_Provided records_
┄┄┄┄┄┄
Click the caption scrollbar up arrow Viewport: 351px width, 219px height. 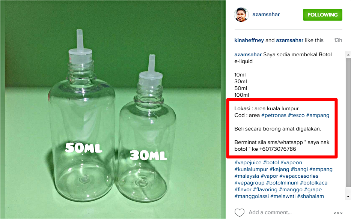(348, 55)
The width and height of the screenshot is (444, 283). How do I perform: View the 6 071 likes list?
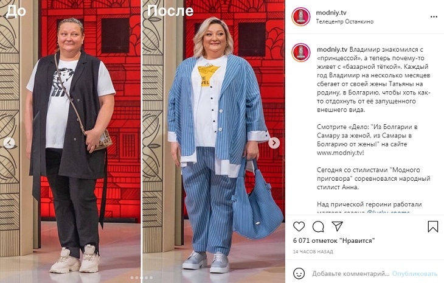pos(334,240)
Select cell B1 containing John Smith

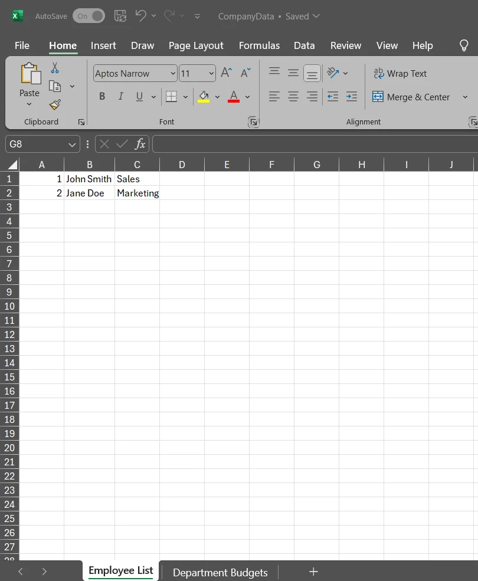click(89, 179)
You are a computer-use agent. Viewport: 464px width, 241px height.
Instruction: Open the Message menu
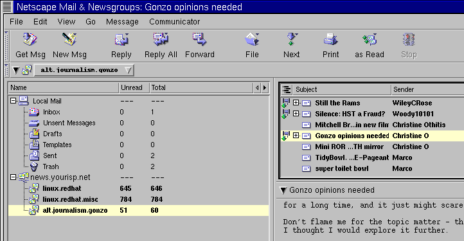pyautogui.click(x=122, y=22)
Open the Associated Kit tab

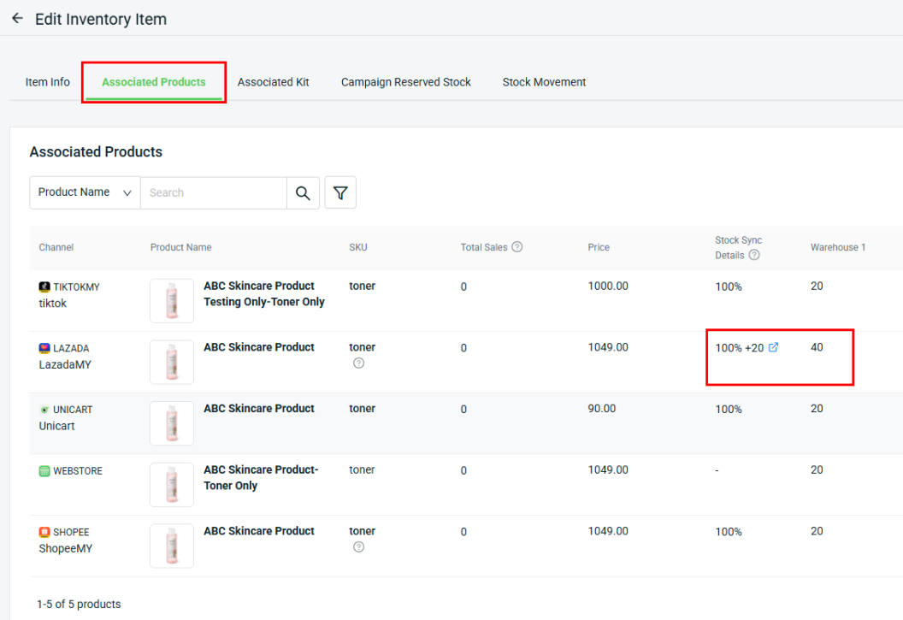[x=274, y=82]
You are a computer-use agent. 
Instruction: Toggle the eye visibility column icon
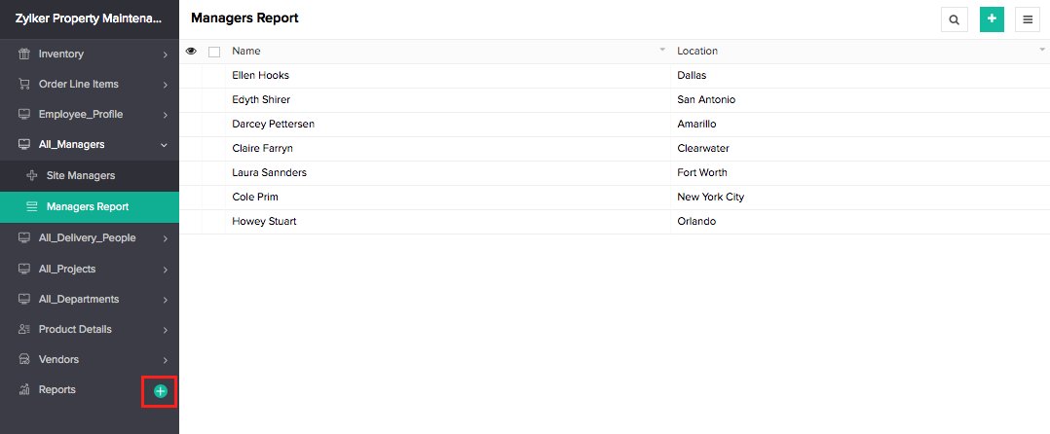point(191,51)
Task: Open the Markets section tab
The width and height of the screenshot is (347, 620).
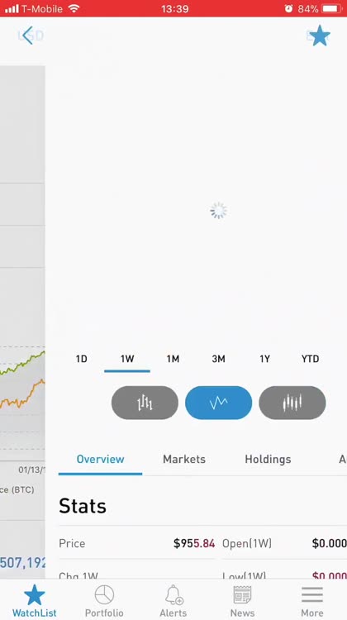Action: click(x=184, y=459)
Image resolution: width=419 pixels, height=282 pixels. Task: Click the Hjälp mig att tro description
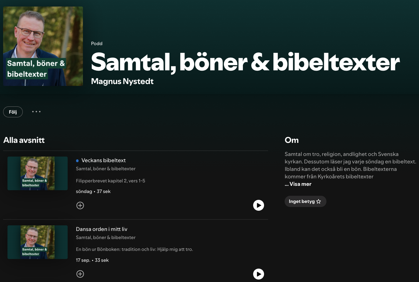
┄┄┄┄┄┄
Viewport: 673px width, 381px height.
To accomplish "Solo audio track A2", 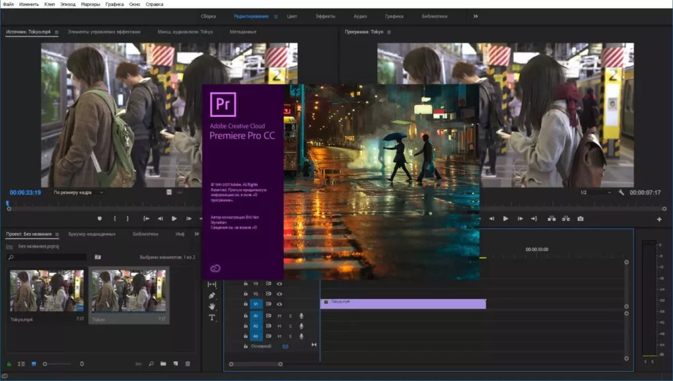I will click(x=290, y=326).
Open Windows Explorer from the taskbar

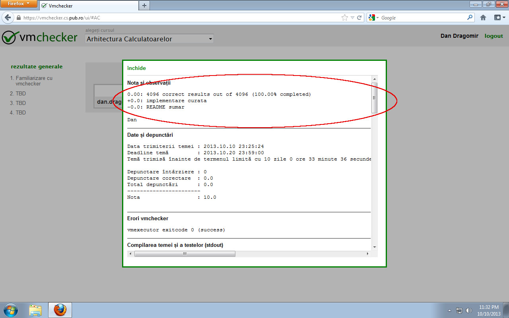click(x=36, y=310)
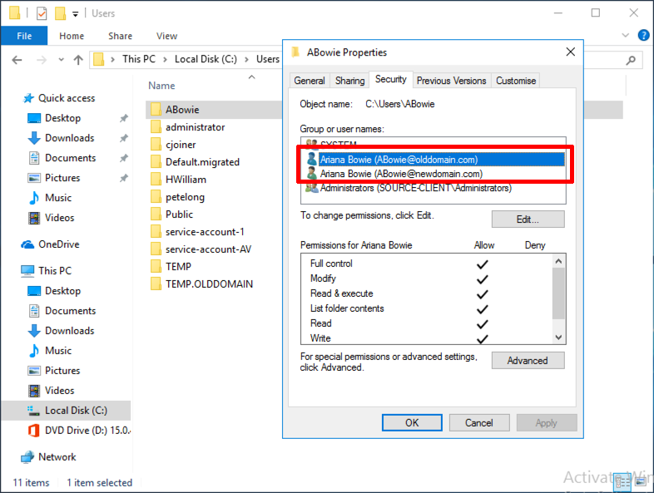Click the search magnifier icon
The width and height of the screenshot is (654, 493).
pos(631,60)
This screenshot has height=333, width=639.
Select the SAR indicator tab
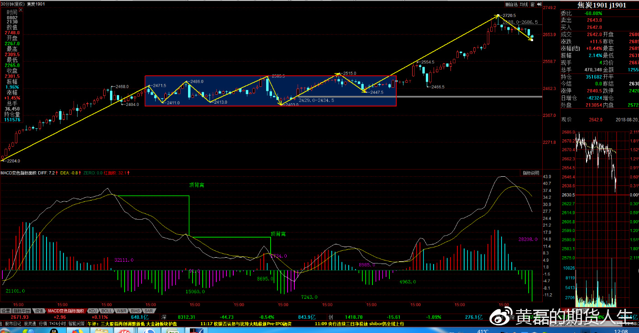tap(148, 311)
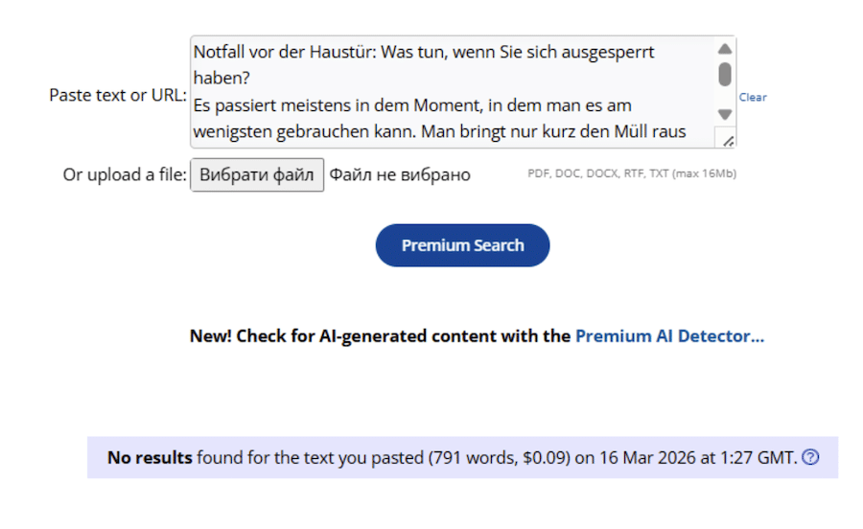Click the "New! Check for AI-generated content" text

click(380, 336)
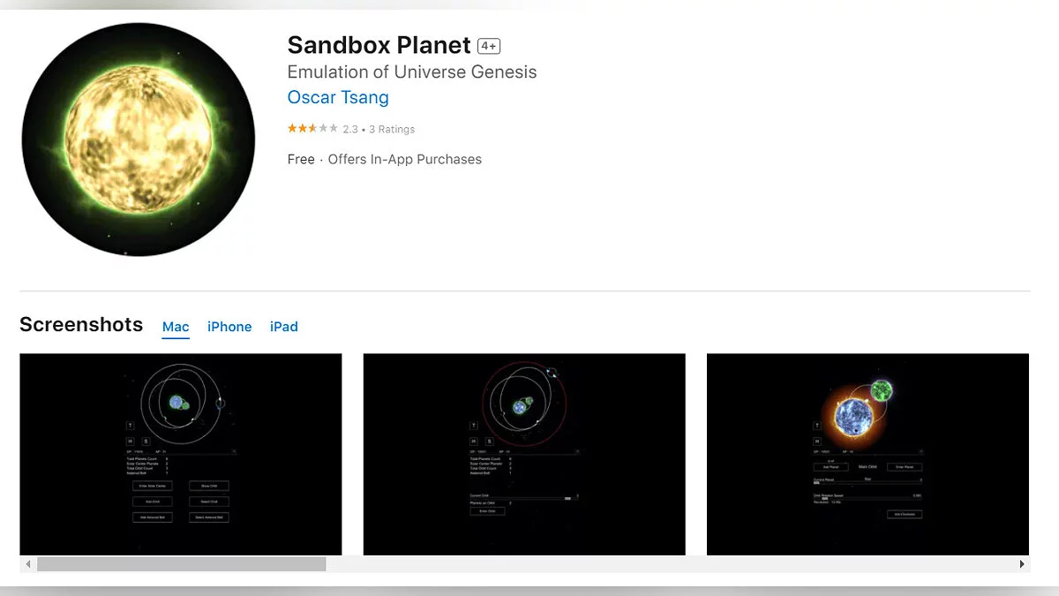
┄┄┄┄┄┄
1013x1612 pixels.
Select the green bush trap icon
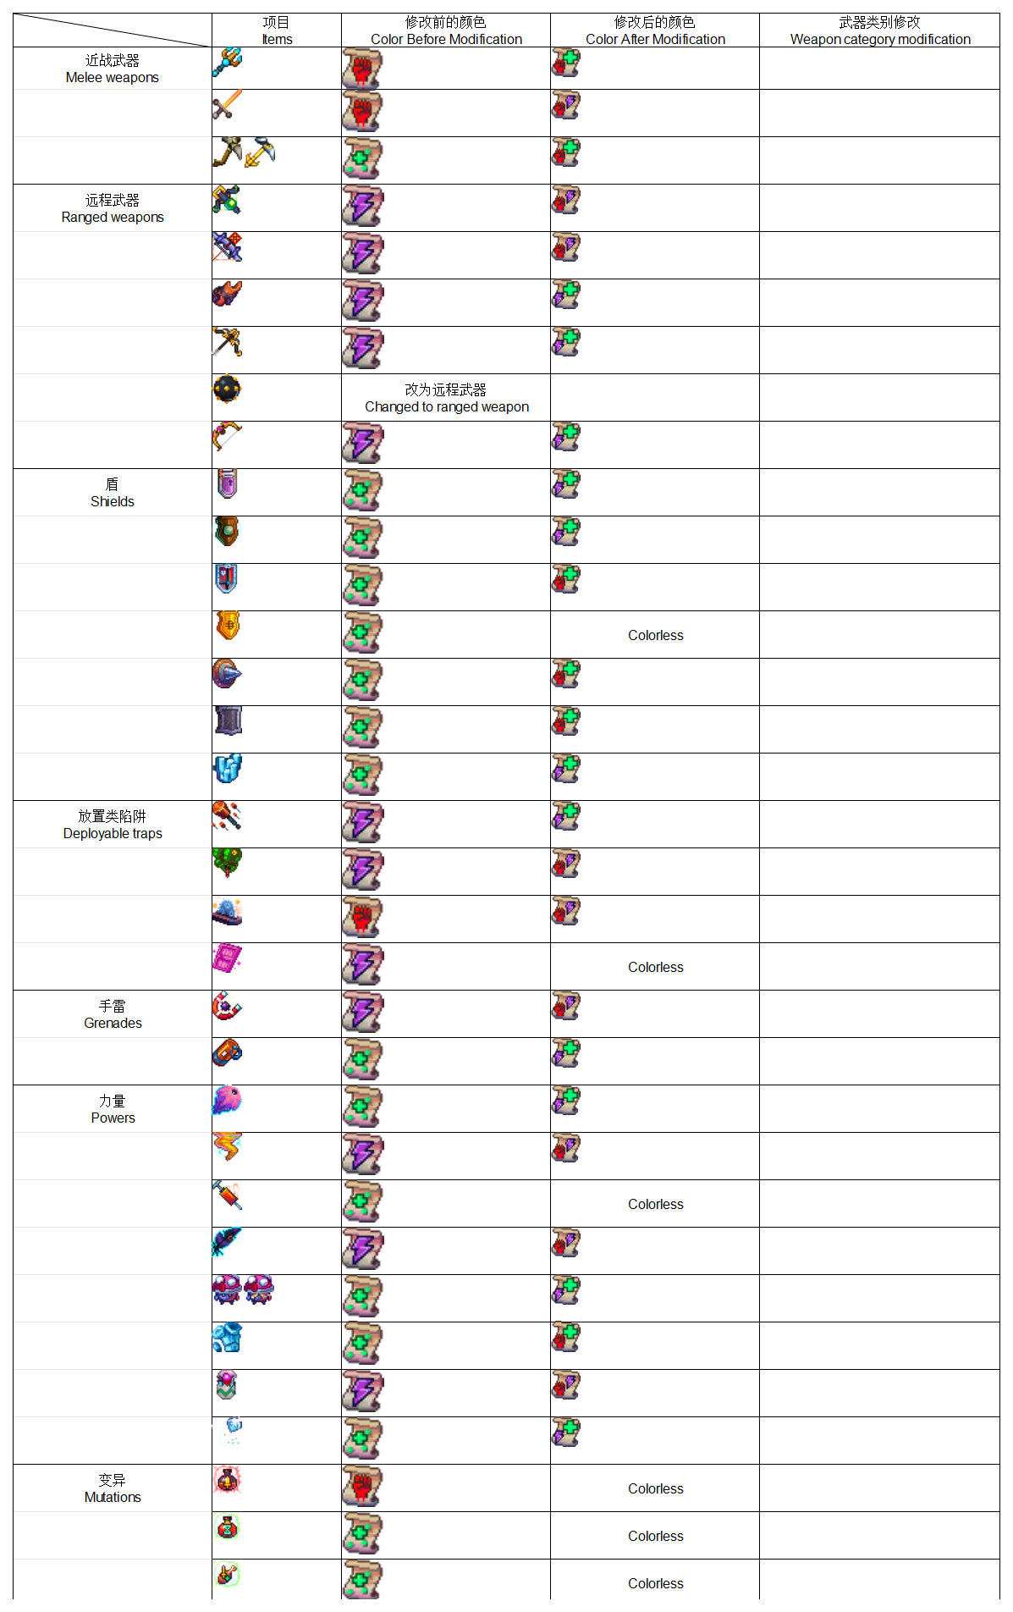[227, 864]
┄┄┄┄┄┄
_Required work_
Give back the exact lines above, running from the one that has "The width and height of the screenshot is (444, 283)." through the one that has "Image resolution: width=419", with nothing added and no pictures.

_Result of this task_
The width and height of the screenshot is (444, 283). How do I perform: View the 6 071 likes list?
pos(334,240)
Select cell B1 containing John Smith

click(89, 179)
You are a computer-use agent. Viewport: 464px width, 241px height.
Instruction: Open the Message menu
pyautogui.click(x=122, y=22)
Open the Associated Kit tab

[x=274, y=82]
You are a computer-use agent. 
Instruction: Toggle the eye visibility column icon
point(191,51)
Task: Open the Markets section tab
The width and height of the screenshot is (347, 620).
Action: click(x=184, y=459)
Image resolution: width=419 pixels, height=282 pixels. Task: Click the Hjälp mig att tro description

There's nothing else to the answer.